▸ **ACTION ITEM**: Start to finish, reproduce the records below with nothing missing.

▸ **SUPPLIED MATERIAL**:
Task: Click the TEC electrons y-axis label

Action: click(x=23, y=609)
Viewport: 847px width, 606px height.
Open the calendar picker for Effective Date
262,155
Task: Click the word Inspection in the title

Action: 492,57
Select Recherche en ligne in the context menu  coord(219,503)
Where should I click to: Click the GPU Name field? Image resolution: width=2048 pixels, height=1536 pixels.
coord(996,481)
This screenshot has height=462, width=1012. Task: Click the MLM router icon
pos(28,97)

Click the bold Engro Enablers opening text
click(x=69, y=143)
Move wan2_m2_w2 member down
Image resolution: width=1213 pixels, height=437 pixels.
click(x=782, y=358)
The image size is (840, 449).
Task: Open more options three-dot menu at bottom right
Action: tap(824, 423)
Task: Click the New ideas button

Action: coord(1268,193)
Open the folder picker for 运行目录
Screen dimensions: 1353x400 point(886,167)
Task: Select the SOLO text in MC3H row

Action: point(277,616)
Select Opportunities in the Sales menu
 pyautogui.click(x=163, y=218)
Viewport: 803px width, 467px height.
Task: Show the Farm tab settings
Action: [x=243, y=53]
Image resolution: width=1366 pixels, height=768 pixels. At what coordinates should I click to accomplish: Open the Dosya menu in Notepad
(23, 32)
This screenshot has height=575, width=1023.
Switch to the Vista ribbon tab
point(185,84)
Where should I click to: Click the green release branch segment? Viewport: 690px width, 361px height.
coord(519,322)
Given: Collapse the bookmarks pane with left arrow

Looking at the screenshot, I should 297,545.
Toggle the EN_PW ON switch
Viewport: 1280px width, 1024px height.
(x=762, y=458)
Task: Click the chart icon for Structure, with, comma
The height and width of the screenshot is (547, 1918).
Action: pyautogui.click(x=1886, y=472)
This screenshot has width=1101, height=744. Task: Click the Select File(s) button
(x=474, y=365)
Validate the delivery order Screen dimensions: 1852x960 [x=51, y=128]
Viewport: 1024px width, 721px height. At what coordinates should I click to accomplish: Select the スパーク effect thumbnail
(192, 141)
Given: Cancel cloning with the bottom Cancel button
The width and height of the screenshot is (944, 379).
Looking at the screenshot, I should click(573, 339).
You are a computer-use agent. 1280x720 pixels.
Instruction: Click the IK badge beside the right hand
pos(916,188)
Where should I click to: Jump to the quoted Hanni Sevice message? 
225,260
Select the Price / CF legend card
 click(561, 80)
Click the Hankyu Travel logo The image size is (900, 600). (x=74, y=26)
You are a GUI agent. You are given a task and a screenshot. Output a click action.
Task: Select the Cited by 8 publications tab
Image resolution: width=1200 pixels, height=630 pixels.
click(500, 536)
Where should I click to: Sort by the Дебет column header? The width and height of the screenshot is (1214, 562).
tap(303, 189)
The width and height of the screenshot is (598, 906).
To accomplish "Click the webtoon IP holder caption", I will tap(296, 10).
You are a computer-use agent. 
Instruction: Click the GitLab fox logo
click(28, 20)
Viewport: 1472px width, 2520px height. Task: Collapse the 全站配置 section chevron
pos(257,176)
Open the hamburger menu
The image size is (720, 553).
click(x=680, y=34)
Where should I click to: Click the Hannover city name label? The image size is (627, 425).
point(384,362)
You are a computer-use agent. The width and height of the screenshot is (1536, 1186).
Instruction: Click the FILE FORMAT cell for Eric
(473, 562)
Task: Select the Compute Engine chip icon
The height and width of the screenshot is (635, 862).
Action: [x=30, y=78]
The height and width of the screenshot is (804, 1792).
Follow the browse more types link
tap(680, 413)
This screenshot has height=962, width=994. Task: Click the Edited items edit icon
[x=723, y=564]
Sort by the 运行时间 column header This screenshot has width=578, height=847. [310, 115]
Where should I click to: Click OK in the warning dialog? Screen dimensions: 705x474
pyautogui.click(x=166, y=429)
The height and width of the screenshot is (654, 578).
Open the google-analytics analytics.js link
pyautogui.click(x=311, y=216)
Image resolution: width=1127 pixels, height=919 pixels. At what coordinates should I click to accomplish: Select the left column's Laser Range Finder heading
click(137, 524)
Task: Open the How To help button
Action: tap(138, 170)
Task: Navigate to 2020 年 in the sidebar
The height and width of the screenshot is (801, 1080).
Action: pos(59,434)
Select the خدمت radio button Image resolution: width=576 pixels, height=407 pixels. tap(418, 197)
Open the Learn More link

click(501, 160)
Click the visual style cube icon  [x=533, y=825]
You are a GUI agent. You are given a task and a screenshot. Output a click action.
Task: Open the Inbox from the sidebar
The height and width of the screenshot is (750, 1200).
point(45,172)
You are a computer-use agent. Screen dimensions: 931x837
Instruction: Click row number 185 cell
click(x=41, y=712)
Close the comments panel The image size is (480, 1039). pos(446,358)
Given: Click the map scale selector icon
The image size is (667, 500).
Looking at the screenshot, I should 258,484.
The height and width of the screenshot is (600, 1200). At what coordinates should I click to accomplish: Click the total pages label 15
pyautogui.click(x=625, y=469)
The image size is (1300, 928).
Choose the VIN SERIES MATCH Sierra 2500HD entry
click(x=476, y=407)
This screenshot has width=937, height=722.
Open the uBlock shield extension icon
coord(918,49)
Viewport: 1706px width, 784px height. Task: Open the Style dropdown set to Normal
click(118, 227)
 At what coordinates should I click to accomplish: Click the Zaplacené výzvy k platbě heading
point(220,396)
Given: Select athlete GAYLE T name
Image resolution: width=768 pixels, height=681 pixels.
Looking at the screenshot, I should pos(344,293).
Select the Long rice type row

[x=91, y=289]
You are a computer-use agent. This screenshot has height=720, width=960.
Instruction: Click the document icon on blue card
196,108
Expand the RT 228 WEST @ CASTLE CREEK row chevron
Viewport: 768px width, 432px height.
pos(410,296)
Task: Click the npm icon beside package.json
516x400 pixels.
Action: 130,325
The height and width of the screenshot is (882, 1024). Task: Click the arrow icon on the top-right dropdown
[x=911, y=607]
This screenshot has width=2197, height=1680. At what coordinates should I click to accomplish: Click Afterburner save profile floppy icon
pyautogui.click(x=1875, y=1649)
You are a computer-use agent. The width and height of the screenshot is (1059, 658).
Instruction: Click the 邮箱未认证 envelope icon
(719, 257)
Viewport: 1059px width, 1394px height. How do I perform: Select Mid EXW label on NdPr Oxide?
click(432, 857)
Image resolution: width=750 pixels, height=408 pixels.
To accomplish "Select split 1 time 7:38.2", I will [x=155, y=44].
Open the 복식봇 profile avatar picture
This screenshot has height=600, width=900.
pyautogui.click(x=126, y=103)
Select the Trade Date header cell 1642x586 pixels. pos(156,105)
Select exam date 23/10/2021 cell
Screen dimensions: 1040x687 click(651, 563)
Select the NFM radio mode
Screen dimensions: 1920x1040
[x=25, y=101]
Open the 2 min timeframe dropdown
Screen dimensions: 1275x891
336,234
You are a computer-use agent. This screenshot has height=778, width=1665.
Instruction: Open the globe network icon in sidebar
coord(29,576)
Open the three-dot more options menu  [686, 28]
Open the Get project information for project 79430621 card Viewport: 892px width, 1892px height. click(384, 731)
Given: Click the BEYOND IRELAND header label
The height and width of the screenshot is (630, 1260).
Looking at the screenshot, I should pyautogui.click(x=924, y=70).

▸ **EXERCISE RESULT**:
Task: Click the TEC electrons y-axis label

Action: click(x=23, y=609)
Viewport: 847px width, 606px height.
Open the calendar picker for Effective Date
262,155
Task: Click the word Inspection in the title

Action: 492,57
Select Recherche en ligne in the context menu  coord(219,503)
Where should I click to: Click the GPU Name field? Image resolution: width=2048 pixels, height=1536 pixels.
coord(996,481)
This screenshot has height=462, width=1012. Task: Click the MLM router icon
pos(28,97)

Click the bold Engro Enablers opening text
click(x=69, y=143)
Move wan2_m2_w2 member down
Image resolution: width=1213 pixels, height=437 pixels.
click(x=782, y=358)
The image size is (840, 449).
Task: Open more options three-dot menu at bottom right
Action: tap(824, 423)
Task: Click the New ideas button

Action: coord(1268,193)
Open the folder picker for 运行目录
Screen dimensions: 1353x400 point(886,167)
Task: Select the SOLO text in MC3H row

Action: point(277,616)
Select Opportunities in the Sales menu
 pyautogui.click(x=163, y=218)
Viewport: 803px width, 467px height.
Task: Show the Farm tab settings
Action: [x=243, y=53]
Image resolution: width=1366 pixels, height=768 pixels. At what coordinates should I click to accomplish: Open the Dosya menu in Notepad
(23, 32)
This screenshot has height=575, width=1023.
Switch to the Vista ribbon tab
point(185,84)
Where should I click to: Click the green release branch segment? Viewport: 690px width, 361px height.
coord(519,322)
Given: Collapse the bookmarks pane with left arrow

Looking at the screenshot, I should 297,545.
Toggle the EN_PW ON switch
Viewport: 1280px width, 1024px height.
(x=762, y=458)
Task: Click the chart icon for Structure, with, comma
The height and width of the screenshot is (547, 1918).
Action: pyautogui.click(x=1886, y=472)
This screenshot has width=1101, height=744. Task: Click the Select File(s) button
(x=474, y=365)
Validate the delivery order Screen dimensions: 1852x960 [x=51, y=128]
Viewport: 1024px width, 721px height. At what coordinates should I click to accomplish: Select the スパーク effect thumbnail
(192, 141)
Given: Cancel cloning with the bottom Cancel button
The width and height of the screenshot is (944, 379).
Looking at the screenshot, I should click(573, 339).
You are a computer-use agent. 1280x720 pixels.
Instruction: Click the IK badge beside the right hand
pos(916,188)
Where should I click to: Jump to the quoted Hanni Sevice message? 
225,260
Select the Price / CF legend card
 click(561, 80)
Click the Hankyu Travel logo The image size is (900, 600). (x=74, y=26)
You are a GUI agent. You are given a task and a screenshot. Output a click action.
Task: Select the Cited by 8 publications tab
Image resolution: width=1200 pixels, height=630 pixels.
click(500, 536)
Where should I click to: Sort by the Дебет column header? The width and height of the screenshot is (1214, 562).
tap(303, 189)
The width and height of the screenshot is (598, 906).
To accomplish "Click the webtoon IP holder caption", I will tap(296, 10).
You are a computer-use agent. 
Instruction: Click the GitLab fox logo
click(28, 20)
Viewport: 1472px width, 2520px height. Task: Collapse the 全站配置 section chevron
pos(257,176)
Open the hamburger menu
The image size is (720, 553).
click(x=680, y=34)
Where should I click to: Click the Hannover city name label? The image size is (627, 425).
point(384,362)
You are a computer-use agent. The width and height of the screenshot is (1536, 1186).
Instruction: Click the FILE FORMAT cell for Eric
(473, 562)
Task: Select the Compute Engine chip icon
The height and width of the screenshot is (635, 862).
Action: [x=30, y=78]
The height and width of the screenshot is (804, 1792).
Follow the browse more types link
tap(680, 413)
This screenshot has height=962, width=994. Task: Click the Edited items edit icon
[x=723, y=564]
Sort by the 运行时间 column header This screenshot has width=578, height=847. [310, 115]
Where should I click to: Click OK in the warning dialog? Screen dimensions: 705x474
pyautogui.click(x=166, y=429)
The height and width of the screenshot is (654, 578).
Open the google-analytics analytics.js link
pyautogui.click(x=311, y=216)
Image resolution: width=1127 pixels, height=919 pixels. At what coordinates should I click to accomplish: Select the left column's Laser Range Finder heading
click(137, 524)
Task: Open the How To help button
Action: tap(138, 170)
Task: Navigate to 2020 年 in the sidebar
The height and width of the screenshot is (801, 1080).
Action: pos(59,434)
Select the خدمت radio button Image resolution: width=576 pixels, height=407 pixels. tap(418, 197)
Open the Learn More link

click(501, 160)
Click the visual style cube icon  [x=533, y=825]
You are a GUI agent. You are given a task and a screenshot. Output a click action.
Task: Open the Inbox from the sidebar
The height and width of the screenshot is (750, 1200).
point(45,172)
You are a computer-use agent. Screen dimensions: 931x837
Instruction: Click row number 185 cell
click(x=41, y=712)
Close the comments panel The image size is (480, 1039). pos(446,358)
Given: Click the map scale selector icon
The image size is (667, 500).
Looking at the screenshot, I should 258,484.
The height and width of the screenshot is (600, 1200). At what coordinates should I click to accomplish: Click the total pages label 15
pyautogui.click(x=625, y=469)
The image size is (1300, 928).
Choose the VIN SERIES MATCH Sierra 2500HD entry
click(x=476, y=407)
This screenshot has width=937, height=722.
Open the uBlock shield extension icon
coord(918,49)
Viewport: 1706px width, 784px height. Task: Open the Style dropdown set to Normal
click(118, 227)
 At what coordinates should I click to accomplish: Click the Zaplacené výzvy k platbě heading
point(220,396)
Given: Select athlete GAYLE T name
Image resolution: width=768 pixels, height=681 pixels.
Looking at the screenshot, I should pos(344,293).
Select the Long rice type row

[x=91, y=289]
You are a computer-use agent. This screenshot has height=720, width=960.
Instruction: Click the document icon on blue card
196,108
Expand the RT 228 WEST @ CASTLE CREEK row chevron
Viewport: 768px width, 432px height.
pos(410,296)
Task: Click the npm icon beside package.json
516x400 pixels.
Action: 130,325
The height and width of the screenshot is (882, 1024). Task: Click the arrow icon on the top-right dropdown
[x=911, y=607]
This screenshot has width=2197, height=1680. At what coordinates should I click to accomplish: Click Afterburner save profile floppy icon
pyautogui.click(x=1875, y=1649)
You are a computer-use agent. The width and height of the screenshot is (1059, 658).
Instruction: Click the 邮箱未认证 envelope icon
(719, 257)
Viewport: 1059px width, 1394px height. How do I perform: Select Mid EXW label on NdPr Oxide?
click(432, 857)
Image resolution: width=750 pixels, height=408 pixels.
To accomplish "Select split 1 time 7:38.2", I will [x=155, y=44].
Open the 복식봇 profile avatar picture
This screenshot has height=600, width=900.
pyautogui.click(x=126, y=103)
Select the Trade Date header cell 1642x586 pixels. pos(156,105)
Select exam date 23/10/2021 cell
Screen dimensions: 1040x687 click(651, 563)
Select the NFM radio mode
Screen dimensions: 1920x1040
[x=25, y=101]
Open the 2 min timeframe dropdown
Screen dimensions: 1275x891
336,234
You are a computer-use agent. This screenshot has height=778, width=1665.
Instruction: Open the globe network icon in sidebar
coord(29,576)
Open the three-dot more options menu  [686, 28]
Open the Get project information for project 79430621 card Viewport: 892px width, 1892px height. click(384, 731)
Given: Click the BEYOND IRELAND header label
The height and width of the screenshot is (630, 1260).
Looking at the screenshot, I should pyautogui.click(x=924, y=70).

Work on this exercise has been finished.